English Grammar Guide

Commonly Confused words

Travel, Trip, Journey and Voyage

The words 'travel', 'journey', 'trip' and 'voyage' are often confused, but have different meanings and uses.


'Travel' is used as both a verb and a noun.

Verb:   'To travel', means to go from one place to another.

  • Last year I travelled to China on my holidays.

  • When I visit Rome, I always travel by car.

  • Light travels faster than sound.

Noun: 'Travel' refers to the activity of travelling in general. Travel is usually uncountable. It is sometimes used in a plural form in spoken English, when it means a long tour in which several places are visited, or refers in general to the travelling that a person has done.
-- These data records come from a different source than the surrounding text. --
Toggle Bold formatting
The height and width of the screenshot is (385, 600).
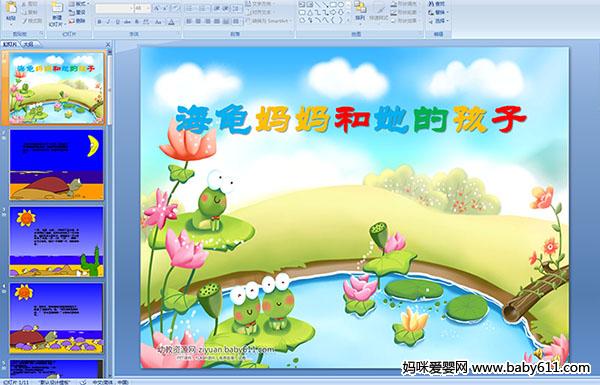point(99,22)
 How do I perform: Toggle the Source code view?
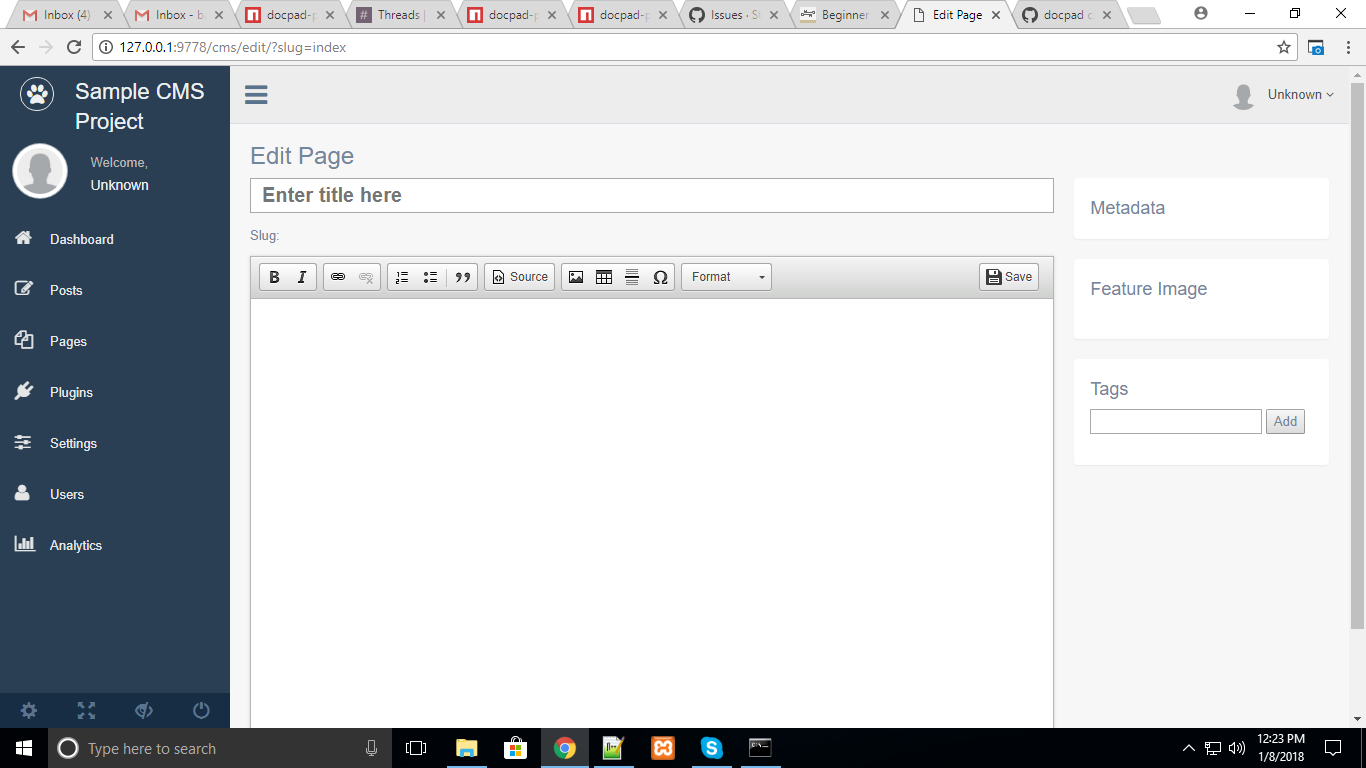[x=519, y=277]
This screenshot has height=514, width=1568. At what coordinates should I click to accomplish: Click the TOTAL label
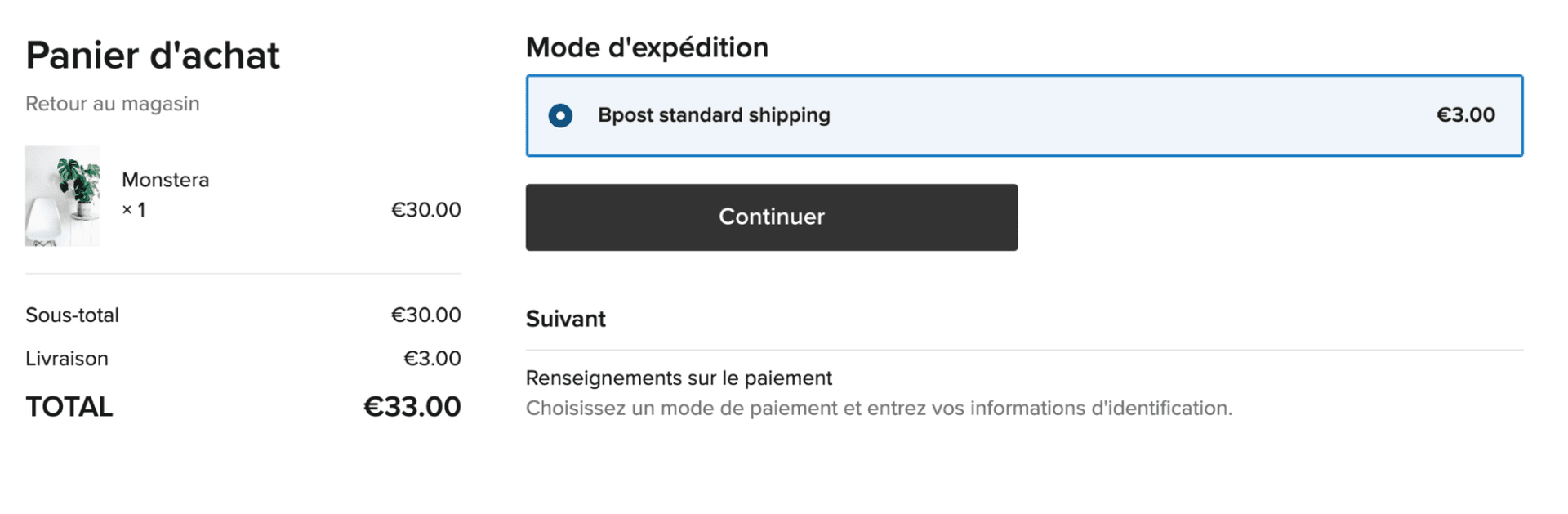(x=69, y=406)
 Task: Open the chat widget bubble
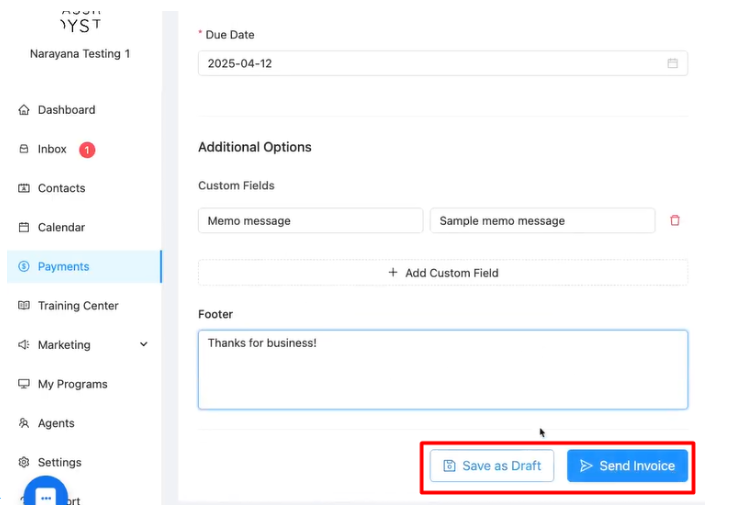click(x=45, y=495)
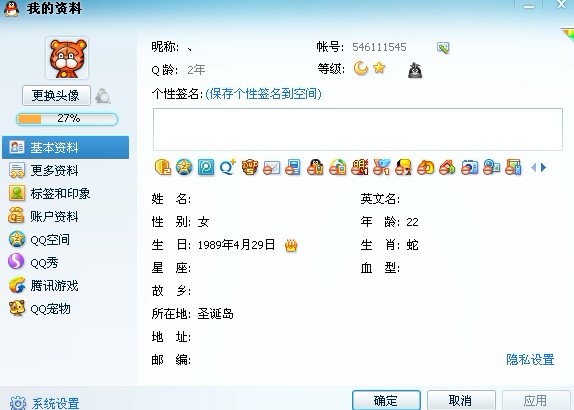Screen dimensions: 574x410
Task: Click the edit icon next to account number
Action: click(x=443, y=48)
  • I am interested in travel.

  • I have met many interesting people on my travels.

  • Is he back from his travels yet?


Journey is a countable noun. A journey is 'one piece of travelling'.
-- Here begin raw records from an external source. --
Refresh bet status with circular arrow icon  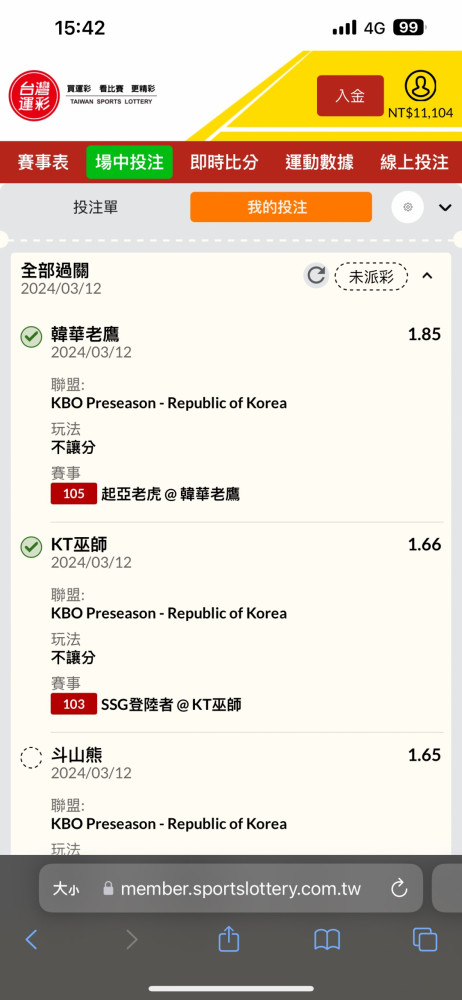coord(315,276)
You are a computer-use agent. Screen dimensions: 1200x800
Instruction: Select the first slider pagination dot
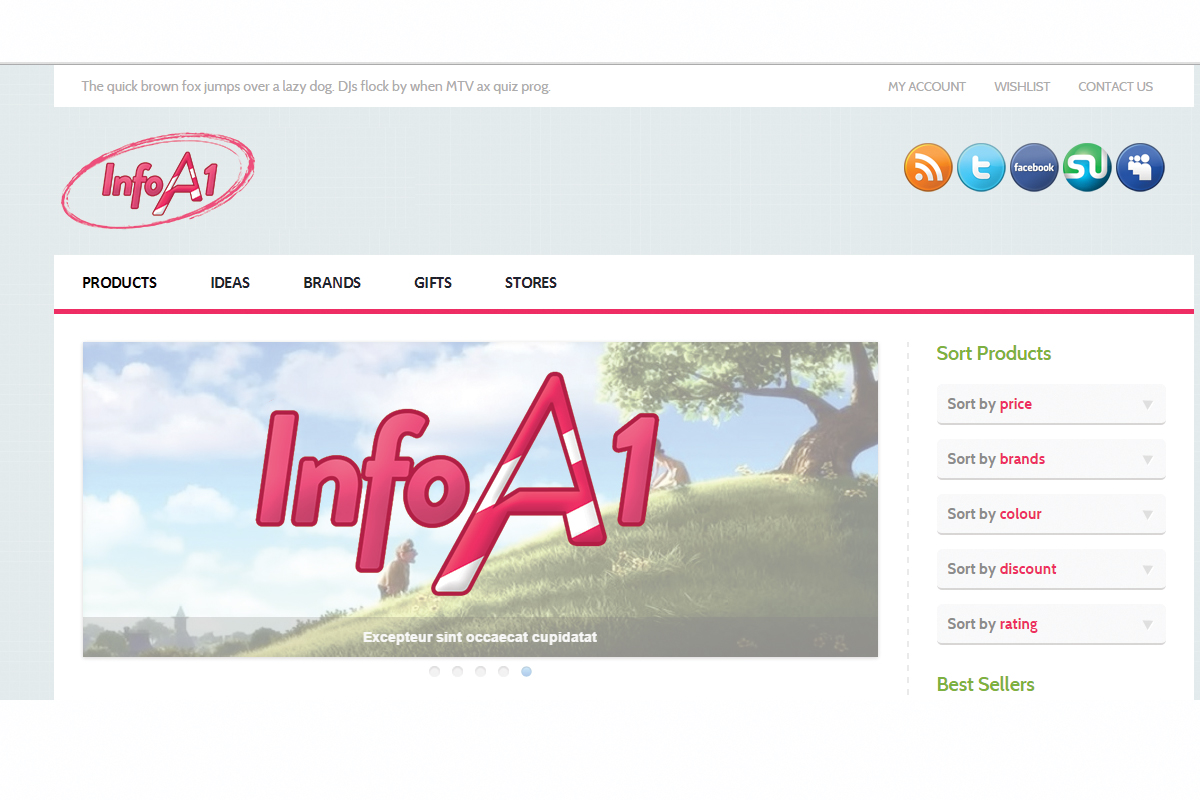pyautogui.click(x=434, y=671)

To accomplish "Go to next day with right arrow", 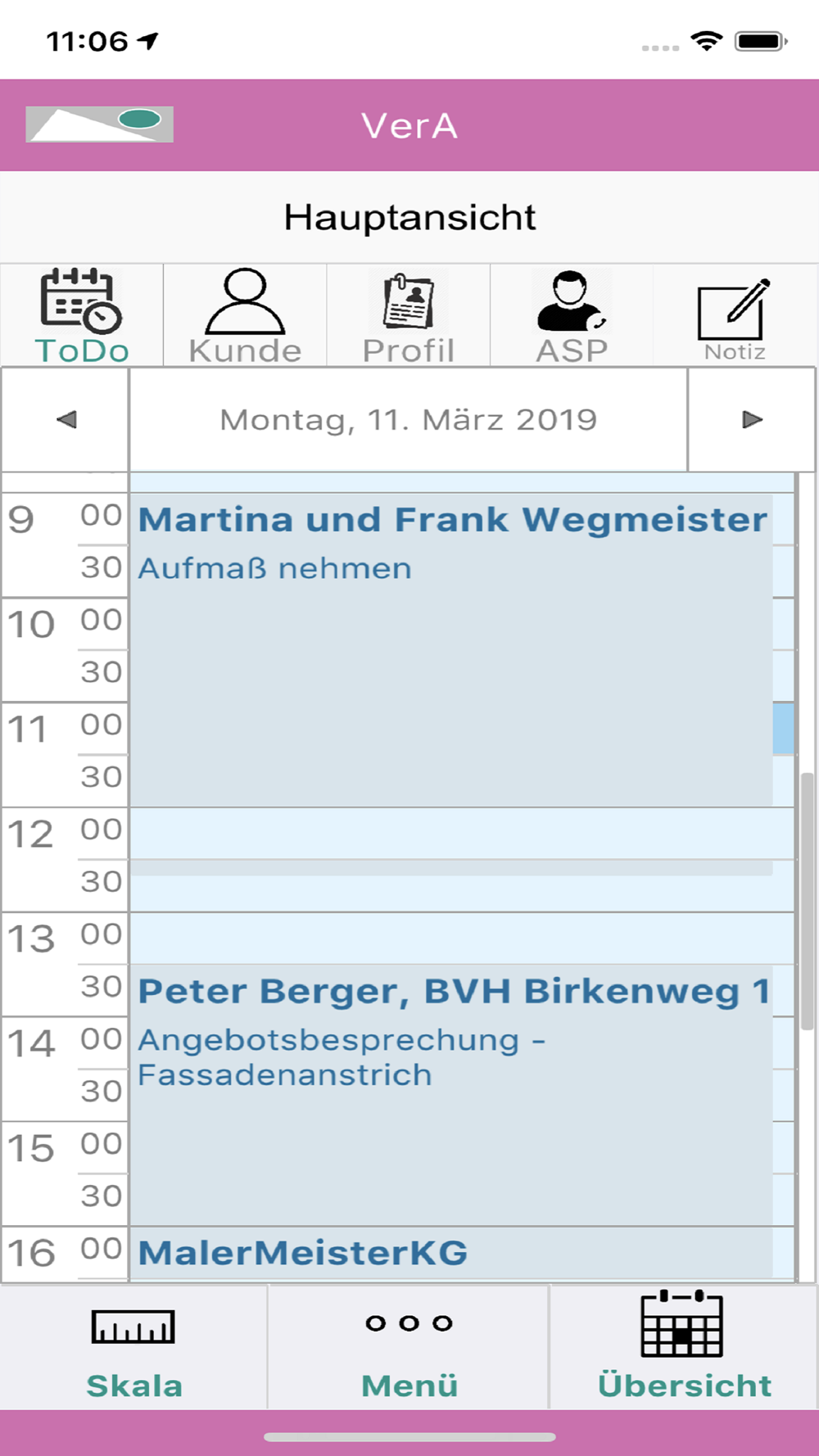I will click(x=752, y=419).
  • We went on a journey to India last year.

  • Did you have a good journey? (Not: Did you have a good travel?)


'Trip' is a countable noun and refers to a return journey (to, and back from, a place). It usually refers to a journey which takes a short time, or covers a short distance. It can also be used with an adjective to describe the type of trip.

  • We went on a day-trip to Venice. (We went to Venice and returned home the same day.)

  • He is on a business trip.

A voyage

'Voyage' is a countable noun, used to describe a long sea journey, but it is also sometimes used to describe journeys in space.

  • The Titanic sunk on its maiden voyage.

  • Columbus set out on his Voyage to America in 1492.